I've been thinking a lot this weekend about what to discuss for the first night. My impulse is to tell them everything that they shouldn't do---to talk about the things in writing that don't work---mistakes that I see writers make frequently. But then, that seems negative and too many warnings can leave you feeling stuck every time you sit down to start writing. It's hard enough to write with your own voices of doubt in your head, let alone new rules given to you by an instructor. Instead, we'll talk about what a story is--what makes a good short story, how you get started, maybe a few ways to turn off the negative internal voice so that you can keep writing.

But, can I just mention to you a few pet peeves I have in fiction writing, just to you?

1. Day in the Life Of...These are the stories that begin with the alarm going off and end with the person going to bed or some variation of that theme. In these stories, we see a slice of life of someone--usually someone slightly unhappy (that's good--we want our characters to have some despair. Otherwise, how can we hope for redemption), but we also tend to get his story on the day that nothing much happens. It's like the writer mistook her own detailed character notes for an actual story, forgetting for a moment that this story should be the day that something exceptional happens--a day when the character's life is altered in a significant way. Often though, this leads to another problem, which is...

2. The Day That All Hell Broke Loose...Stories wherein the central action centers around a disaster--an earthquake, a suicide attempt, a car accident, a murder. While these stories are preferable to the Nothing Happened tales, the problem can be that the story gets enveloped by the action--the disaster--and there's no time for other elements of fiction, such as character development, internal conflict, description, or epiphany. It's simply a Really Shitty Day. You can save this story, however, by knowing what the really bad thing was and writing the story about a character who struggles with her entire self to get over that terrible thing. That plot line allows for change and growth, for insight and revelation.

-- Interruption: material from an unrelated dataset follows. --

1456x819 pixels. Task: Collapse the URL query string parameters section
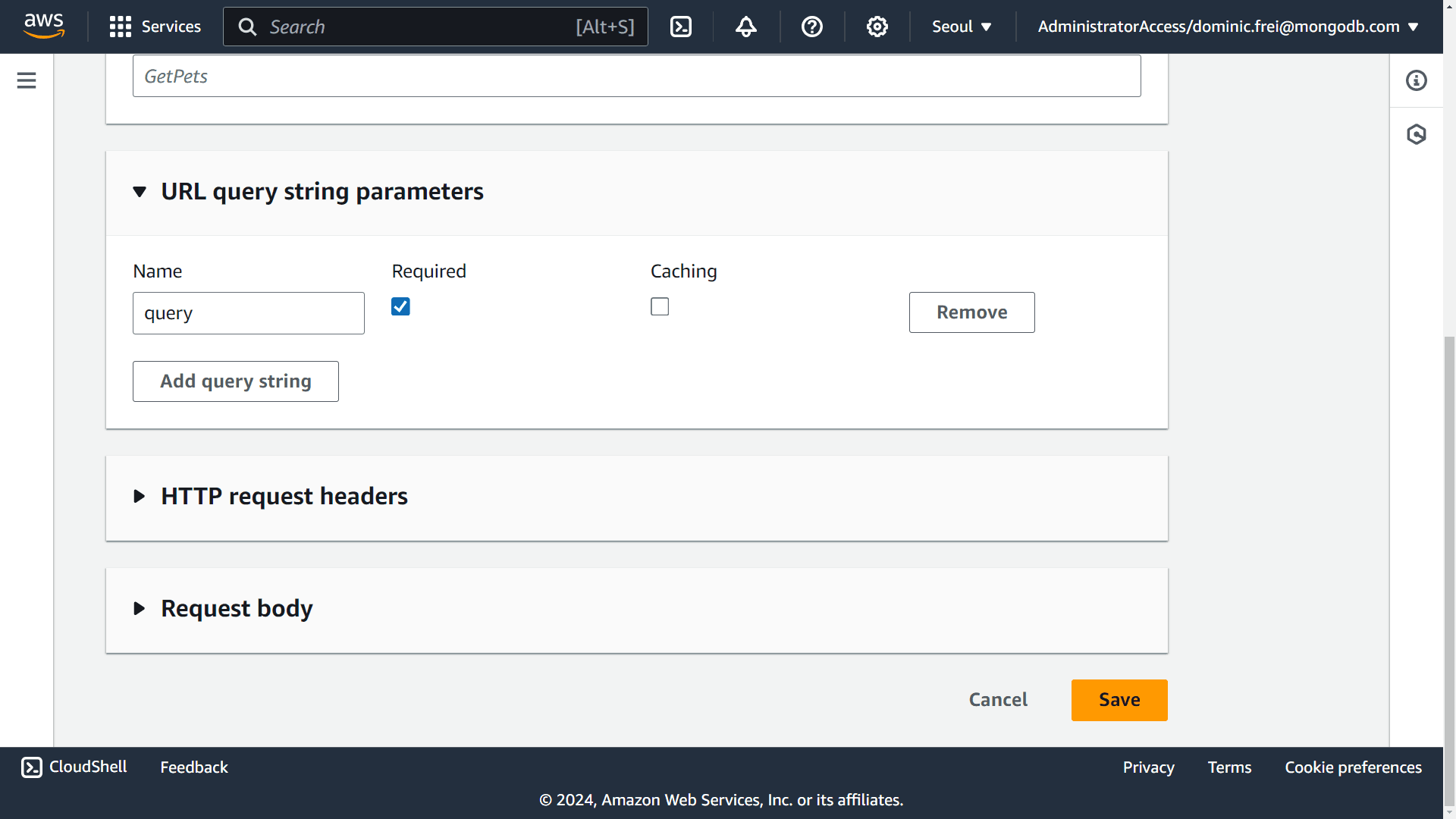click(x=140, y=192)
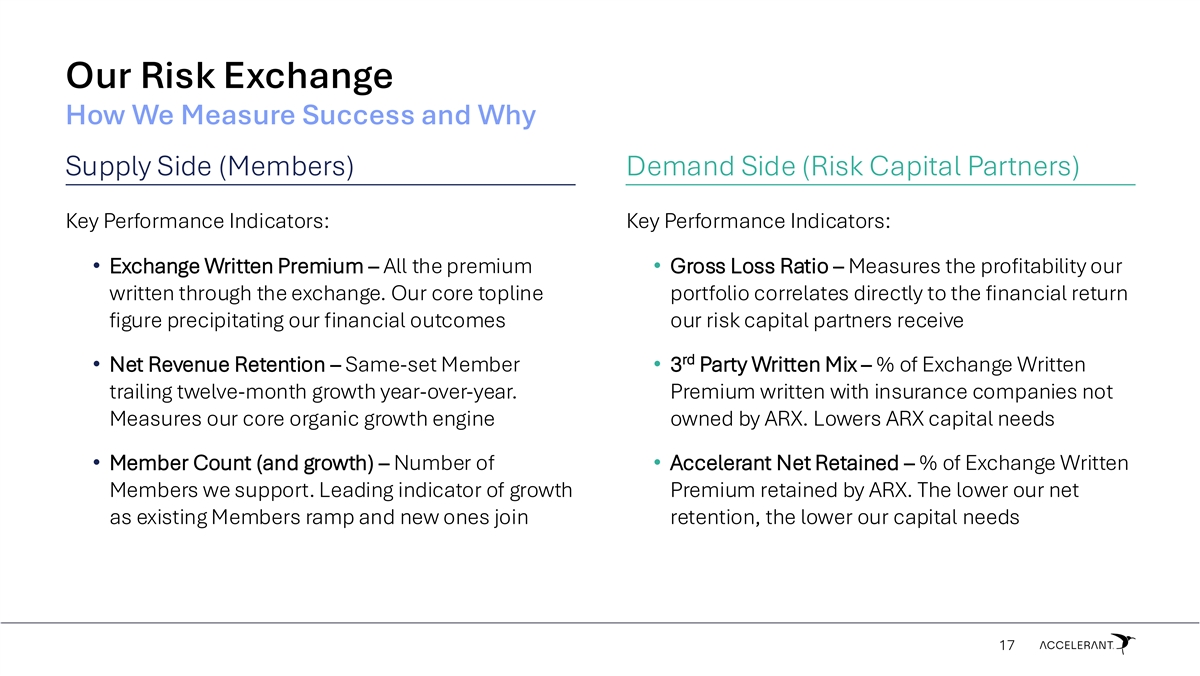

3.  The Precocious Child First Person Narrator. This is so hard to do well and so hard to do without "cute-ify-ing" the voice.  These are the five year old kids who have adult observations and use adult vocabulary interspersed by somewhat age-appropriate language, something like, "My mommy sobs in the front seat of the Ford Tempo, big hippo tears that stream down her face in rivers of wa-wa. My mommy is sad. My mommy is inconsolable." Then you'll have sentences where the writer has the younger narrator describe herself in ways she would never be able to do, having no sense of perception, like, "My little hands patted my mommy's jiggly arm, my fingers like star fish on her flesh." Unless the child's hands are unnaturally small, they wouldn't seem little to her. It's too precious. Be careful of writing precious children. We don't want to be smarter than the characters we read about--we want in some ways for them to be capable of being smarter than us.